A protocol has a name contains a set of zero or more methods. A protocol definition is denoted using the protocol keyword, the protocol name, and the set of methods, enclosed in curly braces. Methods are names and type signatures, similar to top-level type annotations.

procotol protocol-name {
  method-name1 : method-type1
  method-name2 : method-type2
  method-namen : method-typen

Given a defined protocol you can implement the protocol for a specific type. The implementation is denoted using the impl keyword, the protocol name followed, by the implementation type enclosed in parenthesis. Inside the curly braces the methods are implemented using the same syntax as top-level definitions.

impl protocol-name(type) {

When the compiler encounters the use of a protocol method together with a data type it checks if there’s an implementation in scope that it can use. If not, you will get a compile error. If there is a single implementation, that one will be used in the compiled program. The dispatch is done at compile time.

Let’s use protocols to make some animal sounds.

package main

protocol Animal(a) {
  sound : a -> string

type Dog = { friendly : bool }
type Chicken = { female : bool }

impl Animal(Dog) {
  sound(dog) =
    if dog.friendly
      then "Woof!"
      else "Grrrrr..."

impl Animal(Chicken) {
  sound(chicken) =
    if chicken.female
      then "Cluck!"
      else "Cockadoodledoo!"

main() = {
  println(Animal::sound({ friendly = false }))
  println(Animal::sound({ female = true }))
Work In Progress

As Oden has only transparent type aliases right now, it is unclear in this code that we create a Dog value and a Chicken value. Have patience; more type constructs will arrive.

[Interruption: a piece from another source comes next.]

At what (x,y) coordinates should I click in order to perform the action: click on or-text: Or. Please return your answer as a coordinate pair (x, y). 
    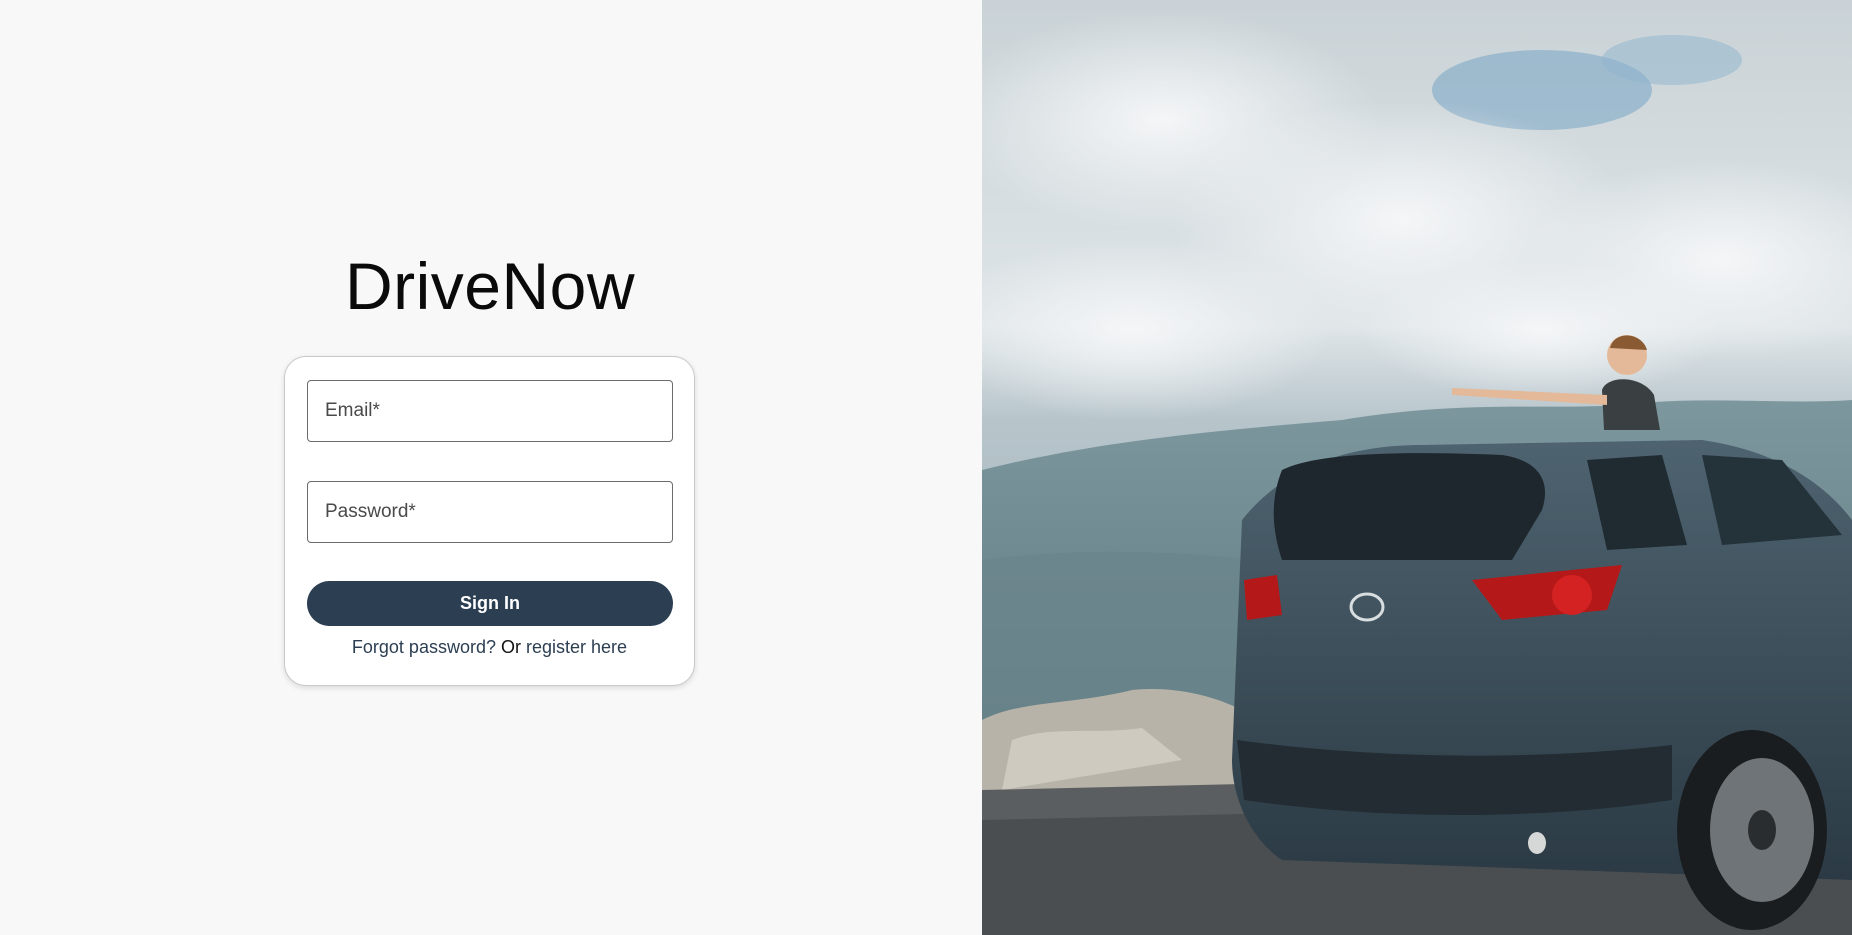
    Looking at the image, I should click on (511, 647).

As you might have noticed, methods have to be fully qualified with the Protocol::Method syntax. This restriction might be lifted in the future, enabling you to write only the method name, if it can be unambigously resolved.

Overloading Operators

Protocols are used in Oden to provide overloaded operators. The built-in operators are aliases for standard protocols methods, such as Num, Equality, and Monoid. As you can implementation a protocol for a data type, you can effectively overload any built-in operator for that data type.

In the following example we implement the Monoid protocol for our Point2D data type, which enables us to use the ++ operator to add Point2D values.

package main

// A point in 2D space.
type Point2D = { x: int, y: int }

// We implement the built-in Monoid protocol
// for Point2D.
impl Monoid(Point2D) {
  Apply(p1, p2) = {
    x = p1.x + p2.x,
    y = p1.y + p2.y
  Identity = { x = 0, y = 0 }

// Let's create some points.
position = { x = 1, y = 3 }
distance = { x = 5, y = 7 }

// With the implementation in scope we can
// now use the ++ operator together with
// our Point2D type.
target : Point2D
target = position ++ distance

main() = {

Compatibility with Go

Protocols are not compatible with Go interfaces yet.


The concept of protocols is not new, in fact it is very similar to type classes in Haskell and traits in Rust.


Gaster, Benedict R, and Mark P Jones. 1996. “A Polymorphic Type System for Extensible Records and Variants.” Technical Report NOTTCS-TR-96-3, Department of Computer Science, University of Nottingham.

Leijen, Daan. 2005. “Extensible Records with Scoped Labels.” Trends in Functional Programming 5: 297–312.